## 주어진 과제 1
발췌문에서 "x\;:\;Real\;numbers\;that\;the\;Random\;variables\;can\;take"와 "(pmf : 확률 질량 함수)" 사이를 양 끝까지 포함하여 다시 쓰되, "Probability mass function"를 "Probability distribution function"로 바꾸십시오.
## 주어진 과제 2
발췌문에 따르면 x가 연속확률변수일 때 f는 무엇입니까?

━━━ 발췌문

Basic information of Statistics
이번 글에서는 통계학에서 기본적으로 사용되는 용어, 개념들을 정리하였다.
- Sample space (표본공간)
: The sample space S is a set that contains all possible experimental outcomes.
- Experiment (실험)
: Any process for which more than one outcome is possible. (Any process that generates data)
- Event (사건)
: A subset of the sample space S
- Random variable
: A function that assigns real number to each element of sample space.
Real\;numbers = f(Elements\;of\;the\;sample\;space)
확률 변수의 종류
1. Discrete random variables (이산확률변수)
: Outputs of a random variable are finite discrete (countable) values. (0, 1, 2, ...)
2. Continuous random variables (연속확률변수)
: Outputs of a random variable are continuous (uncountable) values.
- Probability function (f)
p = f(x)
x\;:\;Real\;numbers\;that\;the\;Random\;variables\;can\;take
0 \leq p \leq 1
x가 이산확률변수이면, f는 Probability mass function (p.m.f. : 확률질량함수) 이고
x가 연속확률변수이면, f는 Probability density function (p.d.f. : 확률밀도함수) 이다.
Probability mass function (pmf : 확률 질량 함수)
- For a discrete random variable X
- Let x be a possible value of X
- The probability that is assigned to the values of X, P[X=x]
- A discrete random variable X has probability mass function (p.m.f.)

━━━━━━
━━━ 제공 자료

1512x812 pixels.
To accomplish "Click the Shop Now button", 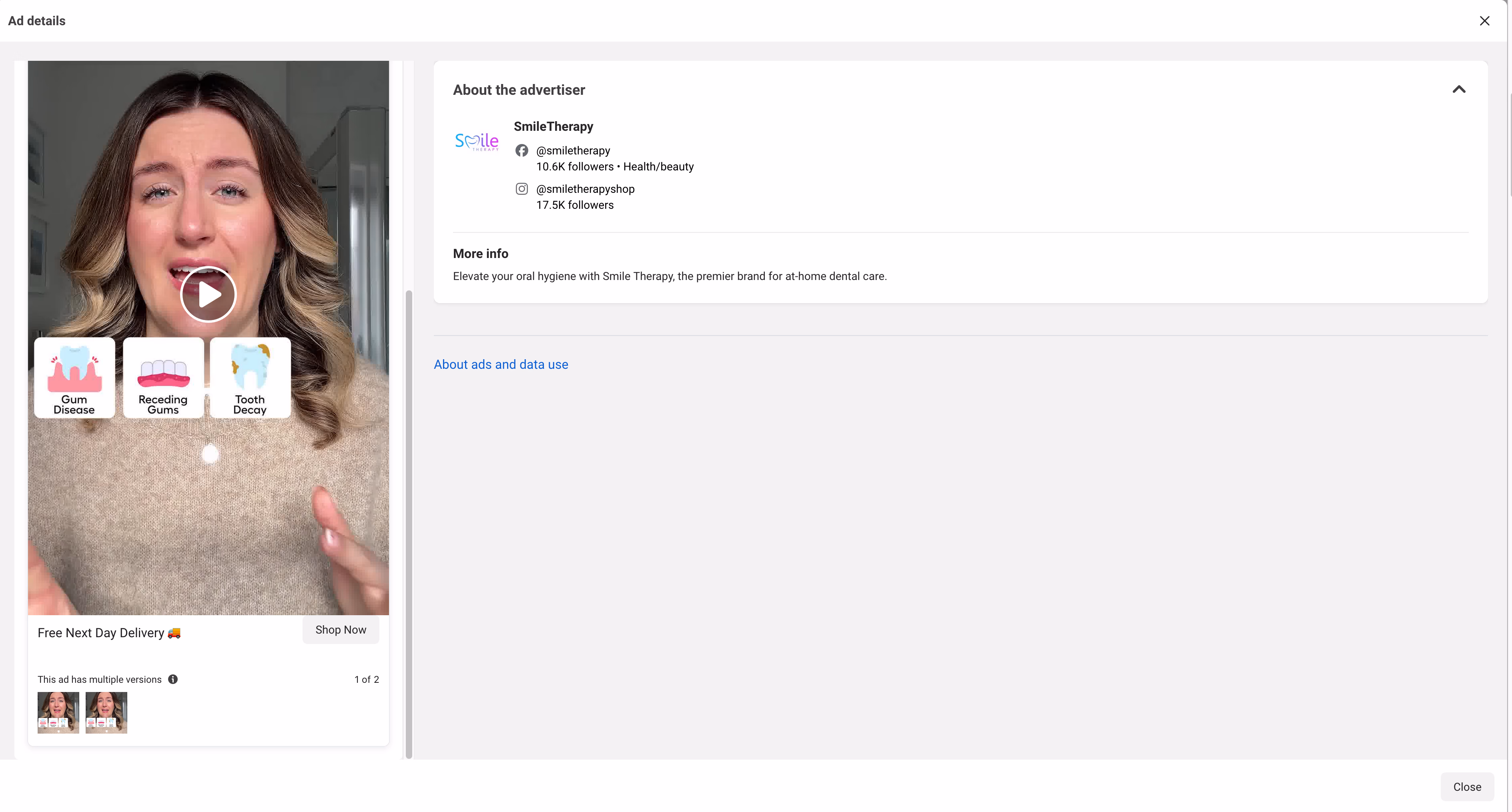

━━━━━━

## 과제 풀이 1
x\;:\;Real\;numbers\;that\;the\;Random\;variables\;can\;take
0 \leq p \leq 1
x가 이산확률변수이면, f는 Probability distribution function (p.m.f. : 확률질량함수) 이고
x가 연속확률변수이면, f는 Probability density function (p.d.f. : 확률밀도함수) 이다.
Probability distribution function (pmf : 확률 질량 함수)

## 과제 풀이 2
Probability density function(p.d.f., 확률밀도함수)입니다.